[Your goal] Continue the essay on Uyghur shashlik and the 1989 trip to Kashgar, picking up right after its last sentence.

[Page]
Karl’s Uyghur Shashlik

Shashlik is really just the Central Asian name for a kabob, something on a skewer. In Kashgar, at least on the street, this is almost always lamb coated in a cumin based spice blend. Lamb is cut into small (3/8 inch) cubes and skewered with bits of lamb fat. The stick is dipped into a tray of the spice blend and then grilled over hot coals. While the kabab is on the grill, the seller uses a fan to boost the heat of the coals and picks up some of the sticks to baste the skewers still on the grill with the rendering lamb fat dripping from them. If you like the crispy crust of grilled lamb you will be mad about these.

Shashlik is usually eaten with naan. For this meal, I am also making a carrot salad, a tomato and cucumber salad, pickled cauliflower, and fruit skewers to go with the bread and lamb.

Karl’s Uyghur Shashlik

Karl’s Uyghur Shashlik

In the summer of 1989, Jan, Miriam and I flew from Chengdu, where we were teaching English, to Kashgar, the farthest western city in China. The money we received for teaching was plenty for traveling, as long as we stayed within the Chinese borders. Since we were working directly for the Chinese, we also had been issued “White Cards.” These were official documents that essentially identified us as “honorary overseas Chinese” when paying for things like lodging and plane or bus tickets. Foreign tourists were charged a much higher price than the locals or visiting overseas Chinese for nearly everything.

We discovered the reality of this price structure when we tried to buy plane tickets to Ürümqi, the capital of Xinjiang. I had forgotten my “white card” in Chengdu. Jan’s plane ticket would cost us the equivalent of about $10 US, while mine would cost $100 US (most of the money we had for traveling. In the end, we wound up buying bus tickets for the three day trip across the Taklamakan Desert.

This turned into one of those lifetime journeys as we followed the old Silk Road for three weeks, on bus, steam train and electric train, from Kashgar to Ürümqi to Dunhuang through Xian and finally back to Chengdu. Because of political events, we were almost the only Western foreigners in Xinjiang at the time (except for a few stray Dutch and Canadian visitors). As well as many advantages, like easily finding rooms in foreigner’s hotels, this had its disadvantages. Street hawkers would follow us down the road desperate to make some sale, any sale, during an unusually lean tourist season.

[Recorded data]
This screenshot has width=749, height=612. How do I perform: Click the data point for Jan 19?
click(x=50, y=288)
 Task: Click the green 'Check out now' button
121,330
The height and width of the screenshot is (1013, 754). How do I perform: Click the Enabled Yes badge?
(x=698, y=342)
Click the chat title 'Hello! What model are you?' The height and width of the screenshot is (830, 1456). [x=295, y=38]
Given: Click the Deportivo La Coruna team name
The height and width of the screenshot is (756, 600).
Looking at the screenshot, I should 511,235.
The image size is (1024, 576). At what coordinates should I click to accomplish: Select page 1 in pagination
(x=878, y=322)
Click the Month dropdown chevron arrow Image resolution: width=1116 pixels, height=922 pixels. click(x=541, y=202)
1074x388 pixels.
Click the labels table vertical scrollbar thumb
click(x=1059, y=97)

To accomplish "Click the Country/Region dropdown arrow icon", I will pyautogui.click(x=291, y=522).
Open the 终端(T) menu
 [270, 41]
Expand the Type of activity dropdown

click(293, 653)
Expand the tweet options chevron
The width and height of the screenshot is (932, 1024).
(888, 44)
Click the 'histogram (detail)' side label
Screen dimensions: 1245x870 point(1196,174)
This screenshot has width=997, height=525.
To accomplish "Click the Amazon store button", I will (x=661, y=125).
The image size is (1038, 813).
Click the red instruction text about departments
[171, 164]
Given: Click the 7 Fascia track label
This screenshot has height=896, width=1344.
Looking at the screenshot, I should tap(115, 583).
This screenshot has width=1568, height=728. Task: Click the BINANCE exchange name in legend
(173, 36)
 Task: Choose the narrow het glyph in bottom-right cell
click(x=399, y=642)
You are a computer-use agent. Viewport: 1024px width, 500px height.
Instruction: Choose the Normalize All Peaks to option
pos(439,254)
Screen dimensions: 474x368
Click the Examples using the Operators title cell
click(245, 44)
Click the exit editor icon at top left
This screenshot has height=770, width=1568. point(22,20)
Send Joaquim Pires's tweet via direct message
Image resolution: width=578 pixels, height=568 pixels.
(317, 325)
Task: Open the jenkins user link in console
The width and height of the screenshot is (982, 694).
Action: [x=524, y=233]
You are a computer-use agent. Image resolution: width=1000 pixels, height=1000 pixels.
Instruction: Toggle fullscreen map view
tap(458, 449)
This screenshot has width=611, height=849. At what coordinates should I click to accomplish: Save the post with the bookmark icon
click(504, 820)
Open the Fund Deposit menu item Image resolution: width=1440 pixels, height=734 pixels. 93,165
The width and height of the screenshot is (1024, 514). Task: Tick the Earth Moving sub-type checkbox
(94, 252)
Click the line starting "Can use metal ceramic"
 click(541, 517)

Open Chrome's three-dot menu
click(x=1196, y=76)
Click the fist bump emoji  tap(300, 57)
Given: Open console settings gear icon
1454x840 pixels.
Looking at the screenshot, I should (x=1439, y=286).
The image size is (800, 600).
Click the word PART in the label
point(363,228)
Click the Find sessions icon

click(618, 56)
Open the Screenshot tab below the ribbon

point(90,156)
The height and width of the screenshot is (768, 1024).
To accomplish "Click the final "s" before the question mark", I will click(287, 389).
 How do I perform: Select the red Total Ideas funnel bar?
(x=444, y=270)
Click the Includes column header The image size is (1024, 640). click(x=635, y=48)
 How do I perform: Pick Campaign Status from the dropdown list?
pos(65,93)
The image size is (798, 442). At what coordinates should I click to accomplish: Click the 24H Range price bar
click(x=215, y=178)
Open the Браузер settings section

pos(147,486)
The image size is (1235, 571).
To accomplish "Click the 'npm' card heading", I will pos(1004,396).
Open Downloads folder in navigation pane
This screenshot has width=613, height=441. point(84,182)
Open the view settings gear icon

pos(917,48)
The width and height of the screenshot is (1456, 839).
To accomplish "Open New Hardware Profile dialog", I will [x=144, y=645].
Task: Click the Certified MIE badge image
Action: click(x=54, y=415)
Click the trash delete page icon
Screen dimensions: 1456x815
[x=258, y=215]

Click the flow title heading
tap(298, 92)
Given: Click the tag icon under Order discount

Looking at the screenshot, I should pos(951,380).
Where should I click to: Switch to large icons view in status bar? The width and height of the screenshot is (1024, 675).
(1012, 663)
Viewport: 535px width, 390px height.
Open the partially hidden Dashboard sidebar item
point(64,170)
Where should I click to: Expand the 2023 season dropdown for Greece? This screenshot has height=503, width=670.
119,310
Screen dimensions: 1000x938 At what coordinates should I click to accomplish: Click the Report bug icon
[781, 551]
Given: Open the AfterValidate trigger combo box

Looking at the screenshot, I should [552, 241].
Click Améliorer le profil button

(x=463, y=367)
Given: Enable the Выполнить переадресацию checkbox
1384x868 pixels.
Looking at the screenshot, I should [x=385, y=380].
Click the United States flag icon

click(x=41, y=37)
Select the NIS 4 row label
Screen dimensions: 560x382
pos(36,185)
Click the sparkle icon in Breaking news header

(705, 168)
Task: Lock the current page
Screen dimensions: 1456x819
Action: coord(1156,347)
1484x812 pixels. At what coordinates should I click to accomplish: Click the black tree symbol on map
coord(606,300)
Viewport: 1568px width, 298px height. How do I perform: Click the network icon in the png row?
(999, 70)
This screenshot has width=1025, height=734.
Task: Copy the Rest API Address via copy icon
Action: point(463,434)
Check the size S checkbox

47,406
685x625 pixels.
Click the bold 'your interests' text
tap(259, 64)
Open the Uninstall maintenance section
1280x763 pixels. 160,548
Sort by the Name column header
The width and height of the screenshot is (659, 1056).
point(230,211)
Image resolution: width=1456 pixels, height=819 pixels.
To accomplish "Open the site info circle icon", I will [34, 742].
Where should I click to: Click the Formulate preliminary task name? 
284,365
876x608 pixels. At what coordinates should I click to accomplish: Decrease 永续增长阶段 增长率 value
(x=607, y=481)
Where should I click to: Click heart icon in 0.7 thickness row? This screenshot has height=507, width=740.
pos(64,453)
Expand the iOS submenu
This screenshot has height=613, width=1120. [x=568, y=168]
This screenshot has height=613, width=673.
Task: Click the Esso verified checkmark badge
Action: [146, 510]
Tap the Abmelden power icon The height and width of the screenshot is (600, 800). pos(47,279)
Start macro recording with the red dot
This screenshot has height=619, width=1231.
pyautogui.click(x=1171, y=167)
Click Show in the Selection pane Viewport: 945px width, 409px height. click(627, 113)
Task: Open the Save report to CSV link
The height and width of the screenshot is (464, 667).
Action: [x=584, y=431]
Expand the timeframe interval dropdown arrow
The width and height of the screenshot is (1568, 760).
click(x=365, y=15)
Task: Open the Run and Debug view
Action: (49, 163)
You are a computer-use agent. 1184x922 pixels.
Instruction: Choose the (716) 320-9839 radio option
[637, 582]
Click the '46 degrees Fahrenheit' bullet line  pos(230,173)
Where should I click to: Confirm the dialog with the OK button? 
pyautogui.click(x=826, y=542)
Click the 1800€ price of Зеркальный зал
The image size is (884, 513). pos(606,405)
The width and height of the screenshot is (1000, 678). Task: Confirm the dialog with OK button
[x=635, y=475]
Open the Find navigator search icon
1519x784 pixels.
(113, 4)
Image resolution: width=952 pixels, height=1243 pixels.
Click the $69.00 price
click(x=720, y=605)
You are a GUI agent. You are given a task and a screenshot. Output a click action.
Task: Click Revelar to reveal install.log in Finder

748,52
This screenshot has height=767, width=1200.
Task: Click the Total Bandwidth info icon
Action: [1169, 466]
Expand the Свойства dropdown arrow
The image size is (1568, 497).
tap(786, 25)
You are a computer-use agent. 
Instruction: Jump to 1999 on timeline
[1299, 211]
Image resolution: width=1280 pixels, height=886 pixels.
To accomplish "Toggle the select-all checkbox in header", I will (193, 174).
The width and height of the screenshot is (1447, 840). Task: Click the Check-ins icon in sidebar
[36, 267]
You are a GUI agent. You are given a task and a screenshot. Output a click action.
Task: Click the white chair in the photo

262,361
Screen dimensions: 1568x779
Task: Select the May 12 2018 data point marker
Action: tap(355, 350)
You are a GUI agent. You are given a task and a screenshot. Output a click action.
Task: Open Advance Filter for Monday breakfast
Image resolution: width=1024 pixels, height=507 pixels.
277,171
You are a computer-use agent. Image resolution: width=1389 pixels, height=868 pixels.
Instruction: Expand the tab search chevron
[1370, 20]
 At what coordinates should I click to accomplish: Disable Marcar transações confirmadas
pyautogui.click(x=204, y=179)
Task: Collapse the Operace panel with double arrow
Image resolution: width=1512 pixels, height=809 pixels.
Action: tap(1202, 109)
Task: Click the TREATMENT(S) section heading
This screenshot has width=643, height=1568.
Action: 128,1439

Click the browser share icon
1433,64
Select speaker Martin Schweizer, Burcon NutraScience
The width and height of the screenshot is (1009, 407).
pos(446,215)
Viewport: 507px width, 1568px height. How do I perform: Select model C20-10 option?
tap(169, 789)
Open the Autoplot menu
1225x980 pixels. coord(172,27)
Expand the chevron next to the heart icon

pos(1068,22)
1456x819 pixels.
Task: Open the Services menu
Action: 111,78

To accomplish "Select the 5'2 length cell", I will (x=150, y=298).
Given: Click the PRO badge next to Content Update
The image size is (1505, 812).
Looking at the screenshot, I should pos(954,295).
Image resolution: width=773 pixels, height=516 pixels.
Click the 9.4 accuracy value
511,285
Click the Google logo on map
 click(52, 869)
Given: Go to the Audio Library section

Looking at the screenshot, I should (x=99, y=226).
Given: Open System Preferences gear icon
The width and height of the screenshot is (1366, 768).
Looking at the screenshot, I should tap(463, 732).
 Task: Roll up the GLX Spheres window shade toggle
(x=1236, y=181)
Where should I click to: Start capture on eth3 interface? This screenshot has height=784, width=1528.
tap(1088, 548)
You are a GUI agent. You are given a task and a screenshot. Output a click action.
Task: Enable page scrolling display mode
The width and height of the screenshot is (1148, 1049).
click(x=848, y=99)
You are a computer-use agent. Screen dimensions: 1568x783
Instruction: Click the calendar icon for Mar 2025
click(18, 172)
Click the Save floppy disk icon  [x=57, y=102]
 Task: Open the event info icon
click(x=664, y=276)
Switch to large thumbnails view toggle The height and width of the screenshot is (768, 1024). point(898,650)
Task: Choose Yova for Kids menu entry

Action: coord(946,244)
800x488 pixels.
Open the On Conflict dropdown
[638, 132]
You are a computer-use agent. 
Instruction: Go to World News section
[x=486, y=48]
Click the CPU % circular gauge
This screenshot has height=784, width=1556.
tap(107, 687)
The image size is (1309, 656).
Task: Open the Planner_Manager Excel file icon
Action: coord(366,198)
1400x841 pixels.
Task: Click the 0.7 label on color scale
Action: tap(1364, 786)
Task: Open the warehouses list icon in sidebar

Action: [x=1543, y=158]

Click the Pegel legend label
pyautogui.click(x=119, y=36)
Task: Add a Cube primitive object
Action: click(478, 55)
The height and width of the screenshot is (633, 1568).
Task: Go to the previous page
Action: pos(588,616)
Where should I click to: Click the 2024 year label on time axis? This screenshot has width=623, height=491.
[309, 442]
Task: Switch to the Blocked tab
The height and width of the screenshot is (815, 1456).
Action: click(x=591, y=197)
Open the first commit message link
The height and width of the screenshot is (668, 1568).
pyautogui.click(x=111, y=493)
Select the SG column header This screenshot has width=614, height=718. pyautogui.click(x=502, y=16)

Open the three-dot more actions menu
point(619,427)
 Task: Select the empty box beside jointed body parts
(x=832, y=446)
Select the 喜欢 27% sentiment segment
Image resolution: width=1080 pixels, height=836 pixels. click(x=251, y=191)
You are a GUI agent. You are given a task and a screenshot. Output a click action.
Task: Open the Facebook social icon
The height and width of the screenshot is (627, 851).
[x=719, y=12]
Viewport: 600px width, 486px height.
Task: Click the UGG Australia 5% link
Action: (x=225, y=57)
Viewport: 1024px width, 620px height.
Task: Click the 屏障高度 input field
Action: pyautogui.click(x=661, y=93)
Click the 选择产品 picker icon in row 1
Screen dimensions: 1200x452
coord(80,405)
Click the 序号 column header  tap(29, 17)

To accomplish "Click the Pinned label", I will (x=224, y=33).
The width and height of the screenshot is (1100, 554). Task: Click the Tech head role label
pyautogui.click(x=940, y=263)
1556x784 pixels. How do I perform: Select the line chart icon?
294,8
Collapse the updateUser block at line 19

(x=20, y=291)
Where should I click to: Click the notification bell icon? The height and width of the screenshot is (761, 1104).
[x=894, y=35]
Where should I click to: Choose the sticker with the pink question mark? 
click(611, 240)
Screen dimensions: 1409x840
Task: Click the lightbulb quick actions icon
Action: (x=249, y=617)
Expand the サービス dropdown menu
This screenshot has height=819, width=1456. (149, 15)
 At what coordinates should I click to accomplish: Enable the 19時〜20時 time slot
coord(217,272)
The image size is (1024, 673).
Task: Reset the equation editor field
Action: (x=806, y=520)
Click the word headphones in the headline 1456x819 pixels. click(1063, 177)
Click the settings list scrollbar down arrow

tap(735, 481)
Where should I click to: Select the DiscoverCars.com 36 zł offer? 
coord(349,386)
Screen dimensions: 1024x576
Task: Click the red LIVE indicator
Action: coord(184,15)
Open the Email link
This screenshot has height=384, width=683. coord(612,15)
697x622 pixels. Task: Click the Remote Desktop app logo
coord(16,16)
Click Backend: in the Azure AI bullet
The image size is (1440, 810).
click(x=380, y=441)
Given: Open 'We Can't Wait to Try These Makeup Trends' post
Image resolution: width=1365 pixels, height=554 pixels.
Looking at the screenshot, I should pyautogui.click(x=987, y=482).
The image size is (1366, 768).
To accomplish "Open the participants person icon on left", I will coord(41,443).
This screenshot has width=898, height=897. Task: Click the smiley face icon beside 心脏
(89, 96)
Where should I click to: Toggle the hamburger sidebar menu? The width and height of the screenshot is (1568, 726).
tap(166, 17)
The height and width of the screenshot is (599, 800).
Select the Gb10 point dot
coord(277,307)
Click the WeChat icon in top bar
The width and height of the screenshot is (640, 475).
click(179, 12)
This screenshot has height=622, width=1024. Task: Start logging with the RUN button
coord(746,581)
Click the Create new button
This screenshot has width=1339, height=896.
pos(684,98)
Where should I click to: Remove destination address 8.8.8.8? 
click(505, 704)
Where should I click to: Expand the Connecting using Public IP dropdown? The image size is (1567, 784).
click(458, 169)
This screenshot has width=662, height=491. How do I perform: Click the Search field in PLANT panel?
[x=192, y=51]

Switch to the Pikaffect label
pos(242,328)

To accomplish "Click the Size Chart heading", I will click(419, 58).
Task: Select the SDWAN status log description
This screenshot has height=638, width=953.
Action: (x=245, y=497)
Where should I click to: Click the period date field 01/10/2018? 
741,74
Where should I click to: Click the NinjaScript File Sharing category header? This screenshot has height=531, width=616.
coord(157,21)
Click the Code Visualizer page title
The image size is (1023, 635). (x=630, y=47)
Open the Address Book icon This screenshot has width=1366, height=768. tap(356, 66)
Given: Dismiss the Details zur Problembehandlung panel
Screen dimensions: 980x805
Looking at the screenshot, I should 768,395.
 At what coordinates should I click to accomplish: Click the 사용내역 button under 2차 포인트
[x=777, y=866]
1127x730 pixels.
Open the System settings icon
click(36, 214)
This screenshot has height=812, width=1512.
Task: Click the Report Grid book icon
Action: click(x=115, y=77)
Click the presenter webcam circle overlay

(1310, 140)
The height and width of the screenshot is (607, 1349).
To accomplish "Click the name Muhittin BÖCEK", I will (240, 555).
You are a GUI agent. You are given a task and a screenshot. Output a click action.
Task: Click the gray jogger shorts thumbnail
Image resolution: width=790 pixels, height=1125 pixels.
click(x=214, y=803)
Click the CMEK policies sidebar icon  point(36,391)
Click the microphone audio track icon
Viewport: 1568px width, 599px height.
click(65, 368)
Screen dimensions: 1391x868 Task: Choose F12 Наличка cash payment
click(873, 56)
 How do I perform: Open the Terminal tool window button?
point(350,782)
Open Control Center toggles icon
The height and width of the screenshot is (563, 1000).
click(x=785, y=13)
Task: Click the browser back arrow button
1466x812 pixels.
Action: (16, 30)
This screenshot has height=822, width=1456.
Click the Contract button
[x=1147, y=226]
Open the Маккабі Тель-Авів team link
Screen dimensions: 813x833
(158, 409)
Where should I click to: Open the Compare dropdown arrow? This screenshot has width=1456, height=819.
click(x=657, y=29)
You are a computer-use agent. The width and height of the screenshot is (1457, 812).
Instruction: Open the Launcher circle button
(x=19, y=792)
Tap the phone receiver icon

[Expected answer]
If anyone has been to Kashgar lately (as in the last ten years) I would appreciate finding out a certain fact.  While walking down the one of the back streets, we saw these beautiful boxes covered in woven brass. These things were huge, about 2 by 2 by 4 feet, and must have weighted well over a hundred pounds.  Shiny brass strips, about a quarter inch wide, were woven into complex designs over the surface of the box. At many of the intersections of the brass strips, small nails tacked them down to the wood in their own complex pattern.  These were obviously intended for local use. No tourist was going to be able to drag one off to the airport in a town where most public transportation consisted of hailing a passing donkey cart or a horse bus. I turned to Jan and said “If only they were this big, I would buy one in a minute.” I made hand gestures to show a box that was maybe 8 by 8 by 14 inches. Jan swears that when she looked back one of the young carpenters was copying my hand gestures and shouting to his coworkers. Jan thinks he was shouting “The tourists want them ‘this’ size!” My question is this: Do they sell these small brass covered boxes in Kashgar now? We have been wondering about this for over twenty years.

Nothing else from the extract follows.